Please edit everything from the line with "This screenshot has width=1125, height=830." down to the line with "Action: click(x=555, y=107)" of the material, replacing "plus icon" with "magnifier button" and leaving all else unchanged.

(DATA)
Start
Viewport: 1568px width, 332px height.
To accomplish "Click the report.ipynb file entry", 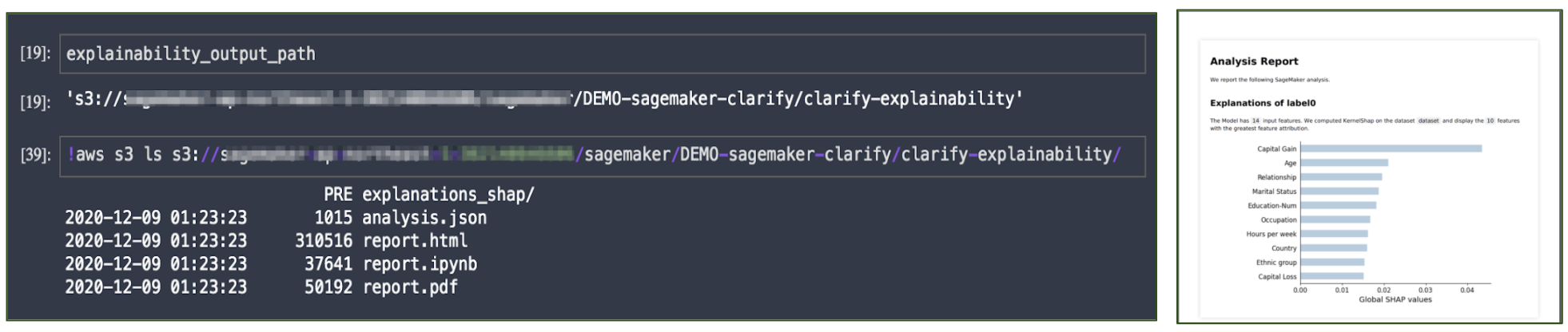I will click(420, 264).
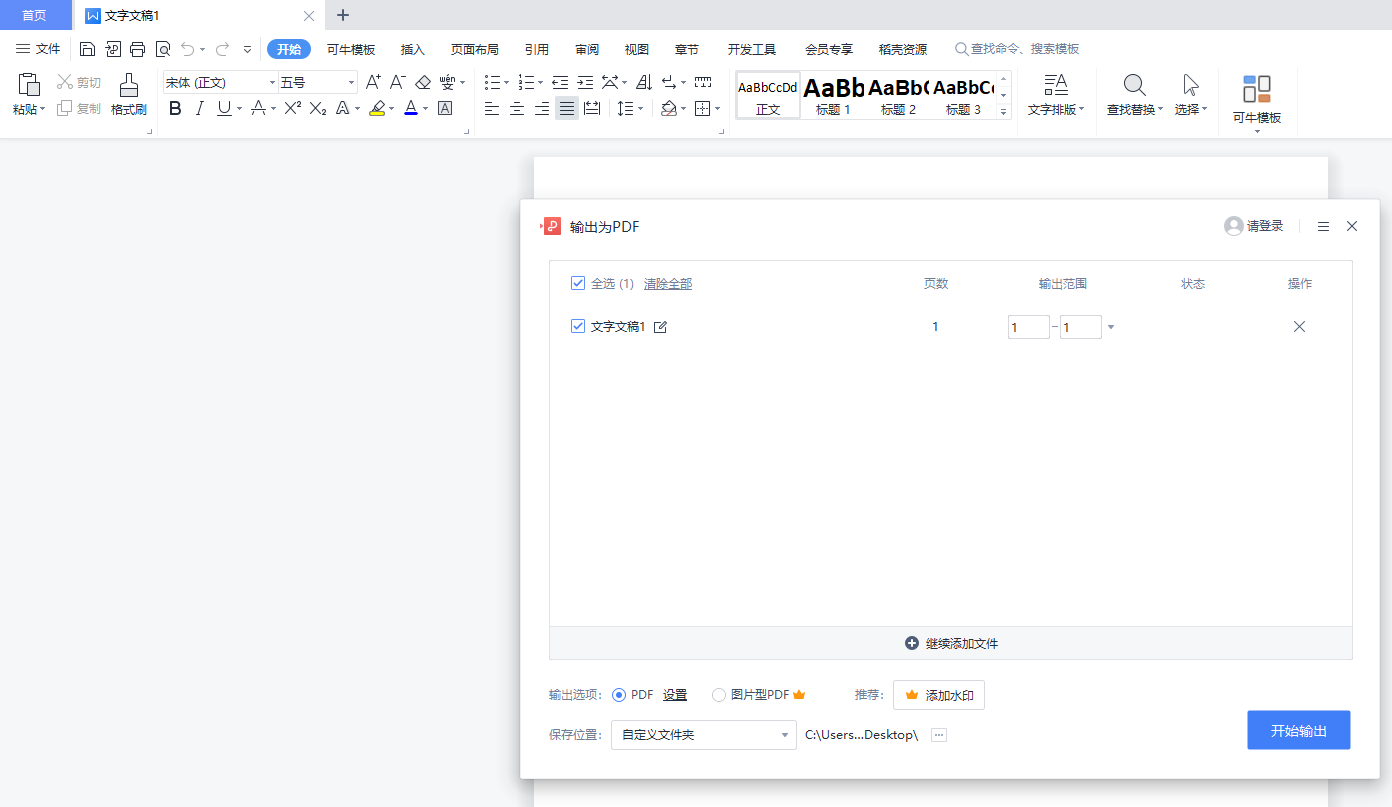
End
Start
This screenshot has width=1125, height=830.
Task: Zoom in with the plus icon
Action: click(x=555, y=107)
End
(ANSWER FOR THIS EXERCISE)
This screenshot has width=1125, height=830.
Task: Zoom in with the magnifier button
Action: click(x=555, y=107)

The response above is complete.